This says absolutely nothing about there being no plans to release in other regions. It's practically guaranteed to release elsewhere. Why Australia get it's own announcement is beyond me, but this definitely doesn't say "no" to anywhere else


----------



## Meow-Meow (Sep 24, 2014)

Tom Bombadildo said:


> This says absolutely nothing about there being no plans to release in other regions. It's practically guaranteed to release elsewhere. Why Australia get it's own announcement is beyond me, but this definitely doesn't say "no" to anywhere else


 
Spare me your roll-eyes, he specifically said 'no plans to release in America or Europe in 2014'.

Obviously the console will be sold outside of Japan and Australia eventually, but I was confused as to why that will happen significantly later.


----------



## Tom Bombadildo (Sep 24, 2014)

Meow-Meow said:


> Spare me your roll-eyes, he specifically said 'no plans to release in America or Europe in 2014'.
> 
> Obviously the console will be sold outside of Japan and Australia eventually, but I was confused as to why that will happen significantly later.


 
*In 2014. *We were already aware it wasn't going to be released this year, the initial announcement said basically the same thing, with an expected release in 2015


----------



## Meow-Meow (Sep 24, 2014)

Tom Bombadildo said:


> *In 2014. *We were already aware it wasn't going to be released this year, the initial announcement said basically the same thing, with an expected release in 2015


 

Oh, how stupid of me not to have followed the news surrounding the new Gameboy.

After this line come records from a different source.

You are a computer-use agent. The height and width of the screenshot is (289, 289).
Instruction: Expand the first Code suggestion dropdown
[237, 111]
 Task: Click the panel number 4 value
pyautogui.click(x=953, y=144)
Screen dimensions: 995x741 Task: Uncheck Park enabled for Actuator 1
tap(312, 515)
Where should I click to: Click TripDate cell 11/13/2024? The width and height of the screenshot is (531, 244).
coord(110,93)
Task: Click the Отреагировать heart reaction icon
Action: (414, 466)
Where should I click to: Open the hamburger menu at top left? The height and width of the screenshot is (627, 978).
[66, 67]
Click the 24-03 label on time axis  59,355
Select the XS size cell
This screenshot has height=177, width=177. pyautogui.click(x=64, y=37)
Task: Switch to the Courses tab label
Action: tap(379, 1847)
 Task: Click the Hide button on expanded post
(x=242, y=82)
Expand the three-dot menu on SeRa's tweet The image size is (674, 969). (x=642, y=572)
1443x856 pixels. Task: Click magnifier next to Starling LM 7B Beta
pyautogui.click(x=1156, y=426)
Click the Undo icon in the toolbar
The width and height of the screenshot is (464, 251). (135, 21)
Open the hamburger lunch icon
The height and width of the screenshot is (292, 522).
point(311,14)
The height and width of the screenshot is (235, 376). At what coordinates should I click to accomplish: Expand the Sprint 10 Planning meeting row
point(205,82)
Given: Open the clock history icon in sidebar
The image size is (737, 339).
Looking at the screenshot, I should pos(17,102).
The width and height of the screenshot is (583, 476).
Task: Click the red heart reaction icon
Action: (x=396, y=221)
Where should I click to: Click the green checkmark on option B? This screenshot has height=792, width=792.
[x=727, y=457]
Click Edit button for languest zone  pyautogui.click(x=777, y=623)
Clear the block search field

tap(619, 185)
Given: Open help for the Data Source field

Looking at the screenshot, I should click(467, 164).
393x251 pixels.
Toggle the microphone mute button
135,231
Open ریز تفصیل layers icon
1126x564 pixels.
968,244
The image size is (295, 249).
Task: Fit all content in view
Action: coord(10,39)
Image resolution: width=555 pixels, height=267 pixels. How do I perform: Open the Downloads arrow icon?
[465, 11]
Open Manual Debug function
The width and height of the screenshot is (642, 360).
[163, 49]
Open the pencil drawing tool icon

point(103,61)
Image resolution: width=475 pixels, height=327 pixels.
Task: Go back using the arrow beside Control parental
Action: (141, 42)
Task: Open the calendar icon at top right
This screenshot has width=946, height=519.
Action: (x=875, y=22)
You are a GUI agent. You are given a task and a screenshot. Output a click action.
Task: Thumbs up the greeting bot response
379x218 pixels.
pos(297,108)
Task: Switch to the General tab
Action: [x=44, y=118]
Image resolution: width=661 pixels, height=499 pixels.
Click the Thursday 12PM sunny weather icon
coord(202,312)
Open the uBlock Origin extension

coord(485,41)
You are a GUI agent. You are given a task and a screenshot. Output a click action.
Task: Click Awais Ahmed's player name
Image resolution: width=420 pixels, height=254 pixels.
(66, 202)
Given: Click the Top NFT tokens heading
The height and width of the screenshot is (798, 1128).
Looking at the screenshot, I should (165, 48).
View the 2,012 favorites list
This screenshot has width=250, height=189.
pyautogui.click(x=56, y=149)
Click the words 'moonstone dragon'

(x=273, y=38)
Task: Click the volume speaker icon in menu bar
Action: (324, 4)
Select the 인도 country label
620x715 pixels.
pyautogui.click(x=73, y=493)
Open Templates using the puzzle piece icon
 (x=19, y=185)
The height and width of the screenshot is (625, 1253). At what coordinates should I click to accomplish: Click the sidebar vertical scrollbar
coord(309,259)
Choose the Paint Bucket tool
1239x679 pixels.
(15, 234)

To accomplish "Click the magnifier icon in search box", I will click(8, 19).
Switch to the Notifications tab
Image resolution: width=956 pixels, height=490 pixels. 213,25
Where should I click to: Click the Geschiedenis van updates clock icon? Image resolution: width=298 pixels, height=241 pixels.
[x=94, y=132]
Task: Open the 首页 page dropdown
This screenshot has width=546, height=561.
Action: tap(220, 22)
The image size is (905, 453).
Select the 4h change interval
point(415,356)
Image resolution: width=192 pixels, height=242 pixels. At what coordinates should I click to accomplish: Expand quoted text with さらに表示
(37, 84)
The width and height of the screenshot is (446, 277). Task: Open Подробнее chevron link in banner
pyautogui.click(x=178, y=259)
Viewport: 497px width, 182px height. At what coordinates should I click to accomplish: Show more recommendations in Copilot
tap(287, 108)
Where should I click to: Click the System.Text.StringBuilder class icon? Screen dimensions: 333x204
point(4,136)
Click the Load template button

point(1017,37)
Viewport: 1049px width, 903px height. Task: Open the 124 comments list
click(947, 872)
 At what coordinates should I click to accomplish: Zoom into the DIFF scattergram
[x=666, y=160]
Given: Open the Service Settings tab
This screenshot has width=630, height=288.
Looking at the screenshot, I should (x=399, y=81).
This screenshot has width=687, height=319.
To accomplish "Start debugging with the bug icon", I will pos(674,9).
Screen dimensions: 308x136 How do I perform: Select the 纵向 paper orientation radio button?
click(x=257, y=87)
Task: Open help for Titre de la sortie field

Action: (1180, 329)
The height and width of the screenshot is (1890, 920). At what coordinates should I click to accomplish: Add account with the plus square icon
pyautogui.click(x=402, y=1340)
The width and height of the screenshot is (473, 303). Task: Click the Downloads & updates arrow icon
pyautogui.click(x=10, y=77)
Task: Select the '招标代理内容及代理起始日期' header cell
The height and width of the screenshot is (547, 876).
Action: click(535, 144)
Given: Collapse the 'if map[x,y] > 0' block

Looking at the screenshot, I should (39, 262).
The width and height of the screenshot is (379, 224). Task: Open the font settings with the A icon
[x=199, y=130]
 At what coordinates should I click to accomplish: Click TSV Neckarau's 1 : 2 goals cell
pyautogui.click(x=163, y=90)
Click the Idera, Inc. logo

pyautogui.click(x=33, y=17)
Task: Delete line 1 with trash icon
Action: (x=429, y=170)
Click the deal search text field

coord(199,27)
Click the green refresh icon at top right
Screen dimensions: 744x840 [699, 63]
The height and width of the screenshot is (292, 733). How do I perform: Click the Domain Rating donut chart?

Boy is my face ever so red!


----------



## ov3rkill (Sep 24, 2014)

Australia, New Zealand are both compatible on Europe region games?


----------



## Vappy (Sep 24, 2014)

yellows8 confirmed on irc that Australian and European 3DS are identical apart from the user-set region.


----------



## WiiCube_2013 (Sep 24, 2014)

ov3rkill said:


> Australia, New Zealand are both compatible on Europe region games?


 
You see the PAL logo don't you? There you go.


----------



## CathyRina (Sep 24, 2014)

So if I wanted I could import it early and have the exact same machine that I would have when waiting for the EU release?
too bad for me that November is filled with so many game releases >.<


----------



## kyogre123 (Sep 24, 2014)

Must... resist... Nintendo *NEW* hype...


----------



## the_randomizer (Sep 24, 2014)

Gahars said:


> They're called "Dollarydoos."
> 
> Some people are so culturally ignorant.


 

Would the New 3DS be 900 Dollarydoos?


----------



## WiiCube_2013 (Sep 24, 2014)

Missed opportunity for Nintendo to call it "Super 3DS" because the coloured buttons are a reference to the Super Nintendo.







It's gonna be confusing for game stores that sell used and new consoles.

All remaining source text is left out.